Op onze laatste dag in Tallinn doen we rustig aan. We ruimen de hostelkamer op, brengen veel lege flessen naar de Selver. De boodschappen die we nog hebben, en niet mee zullen nemen naar Nederland leggen we in de gezamenlijke keuken. Zo zetten we de magnetrontraditie toch nog een beetje voort.
De avond brengen we door in een café aan de rand van de binnenstad, waar voetbal vertoond wordt. Erg druk is het niet; de meeste mensen zitten buiten. Binnen probeert slechts één medewerkster de boel draaiende te houden. Uit medelijden bestellen we onze drankjes aan de bar. Na een tijdje wordt de rust bruut verstoord; niet door de muziek van het buurcafé, maar een dronken verwarde man komt de boel op stelten zetten.

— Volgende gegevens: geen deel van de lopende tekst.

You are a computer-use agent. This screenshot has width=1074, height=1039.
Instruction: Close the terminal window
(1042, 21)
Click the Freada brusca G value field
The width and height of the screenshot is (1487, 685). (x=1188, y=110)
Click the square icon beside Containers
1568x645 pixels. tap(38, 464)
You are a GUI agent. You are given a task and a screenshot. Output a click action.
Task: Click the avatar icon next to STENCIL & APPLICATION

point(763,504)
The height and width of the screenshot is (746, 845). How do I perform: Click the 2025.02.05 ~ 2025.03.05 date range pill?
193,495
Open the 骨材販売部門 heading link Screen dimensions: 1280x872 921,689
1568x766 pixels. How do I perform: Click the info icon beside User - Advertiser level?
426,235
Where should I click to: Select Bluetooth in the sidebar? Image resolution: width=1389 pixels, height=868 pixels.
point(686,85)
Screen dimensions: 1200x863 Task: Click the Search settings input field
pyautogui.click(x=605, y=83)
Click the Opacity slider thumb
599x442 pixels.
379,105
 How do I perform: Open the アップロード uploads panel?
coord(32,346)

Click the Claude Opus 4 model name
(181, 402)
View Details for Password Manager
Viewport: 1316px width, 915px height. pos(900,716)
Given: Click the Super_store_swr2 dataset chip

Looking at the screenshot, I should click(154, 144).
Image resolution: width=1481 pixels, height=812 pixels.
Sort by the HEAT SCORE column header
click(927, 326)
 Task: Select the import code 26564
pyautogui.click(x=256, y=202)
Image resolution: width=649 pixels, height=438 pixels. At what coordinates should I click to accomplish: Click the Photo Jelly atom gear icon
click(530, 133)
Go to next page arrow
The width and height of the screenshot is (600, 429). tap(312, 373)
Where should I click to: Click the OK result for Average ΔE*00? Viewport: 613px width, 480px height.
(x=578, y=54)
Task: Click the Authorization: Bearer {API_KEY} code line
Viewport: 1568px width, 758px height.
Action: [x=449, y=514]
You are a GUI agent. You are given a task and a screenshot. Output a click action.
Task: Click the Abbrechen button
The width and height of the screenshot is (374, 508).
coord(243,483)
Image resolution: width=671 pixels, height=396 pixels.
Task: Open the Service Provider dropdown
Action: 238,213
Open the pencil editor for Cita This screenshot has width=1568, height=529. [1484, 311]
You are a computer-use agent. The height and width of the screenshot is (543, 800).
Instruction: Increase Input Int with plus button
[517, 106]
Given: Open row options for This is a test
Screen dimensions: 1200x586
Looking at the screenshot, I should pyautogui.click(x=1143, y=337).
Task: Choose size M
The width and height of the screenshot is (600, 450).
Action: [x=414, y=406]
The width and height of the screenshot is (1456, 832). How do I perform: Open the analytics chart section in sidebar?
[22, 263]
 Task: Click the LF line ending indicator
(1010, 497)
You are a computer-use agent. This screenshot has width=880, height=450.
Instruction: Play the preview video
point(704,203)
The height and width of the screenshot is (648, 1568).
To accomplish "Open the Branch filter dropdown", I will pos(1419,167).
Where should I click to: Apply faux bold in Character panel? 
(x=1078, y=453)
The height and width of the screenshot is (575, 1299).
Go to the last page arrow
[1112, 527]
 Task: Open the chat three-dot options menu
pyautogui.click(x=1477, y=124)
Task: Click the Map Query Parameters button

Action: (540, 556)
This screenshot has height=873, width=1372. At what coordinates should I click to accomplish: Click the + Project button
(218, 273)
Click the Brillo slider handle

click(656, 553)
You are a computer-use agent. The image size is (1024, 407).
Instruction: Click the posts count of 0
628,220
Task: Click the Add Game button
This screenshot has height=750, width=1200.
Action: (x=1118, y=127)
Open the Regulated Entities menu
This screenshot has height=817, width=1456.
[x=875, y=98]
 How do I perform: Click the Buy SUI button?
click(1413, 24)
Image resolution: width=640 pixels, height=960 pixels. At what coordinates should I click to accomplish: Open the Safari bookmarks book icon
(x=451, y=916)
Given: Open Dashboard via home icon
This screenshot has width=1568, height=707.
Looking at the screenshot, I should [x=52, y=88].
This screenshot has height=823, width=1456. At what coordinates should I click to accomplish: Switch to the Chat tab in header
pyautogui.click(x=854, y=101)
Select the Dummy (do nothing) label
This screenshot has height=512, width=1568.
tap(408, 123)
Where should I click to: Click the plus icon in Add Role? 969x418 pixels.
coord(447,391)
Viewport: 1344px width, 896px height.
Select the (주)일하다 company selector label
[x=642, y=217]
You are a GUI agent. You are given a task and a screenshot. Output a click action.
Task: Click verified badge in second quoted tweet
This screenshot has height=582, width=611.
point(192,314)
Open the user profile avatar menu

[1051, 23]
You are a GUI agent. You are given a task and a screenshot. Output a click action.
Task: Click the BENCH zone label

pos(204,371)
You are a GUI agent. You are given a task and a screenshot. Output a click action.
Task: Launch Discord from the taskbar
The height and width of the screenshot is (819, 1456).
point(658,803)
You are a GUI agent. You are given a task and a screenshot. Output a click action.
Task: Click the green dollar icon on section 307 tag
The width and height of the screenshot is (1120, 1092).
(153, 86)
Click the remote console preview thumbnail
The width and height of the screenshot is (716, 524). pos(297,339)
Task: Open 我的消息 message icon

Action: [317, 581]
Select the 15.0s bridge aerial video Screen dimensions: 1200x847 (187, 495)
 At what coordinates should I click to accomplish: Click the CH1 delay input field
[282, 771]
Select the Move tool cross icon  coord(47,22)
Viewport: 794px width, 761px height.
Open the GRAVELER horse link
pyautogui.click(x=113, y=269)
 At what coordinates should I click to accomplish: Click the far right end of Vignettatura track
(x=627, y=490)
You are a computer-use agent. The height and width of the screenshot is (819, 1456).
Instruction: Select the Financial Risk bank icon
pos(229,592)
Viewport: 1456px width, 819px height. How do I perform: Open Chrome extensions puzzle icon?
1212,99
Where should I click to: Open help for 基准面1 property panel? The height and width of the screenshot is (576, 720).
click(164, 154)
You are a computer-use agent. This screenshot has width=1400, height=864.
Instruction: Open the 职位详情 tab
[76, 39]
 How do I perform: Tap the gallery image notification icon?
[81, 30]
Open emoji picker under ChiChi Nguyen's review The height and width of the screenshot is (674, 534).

Hij begint met het lastigvallen van wat mensen die aan een tafeltje zitten. Zij drinken snel hun drankje op en verkassen vervolgens naar een ander café. Daarna richt hij zijn pijlen op ons. Hij komt net iets te dichtbij zitten en begint een warrig verhaal over voetbal en identiteitskaarten. Wij negeren hem volledig, totdat hij een identiteitskaart van een jongedame uit zijn zak tovert.
Dit vertrouw ik niet, en dat laat ik hem blijken. Samen met een andere bezoeker werken wij hem rustig het café uit. Onderweg neemt hij nog een asbak mee; welke ik hem weer afhandig maak. Inmiddels staan we buiten en trekken we ook de aandacht van de politie, die nadat ze door ons zijn geïnformeerd, heel wat vragen zullen willen stellen aan deze man.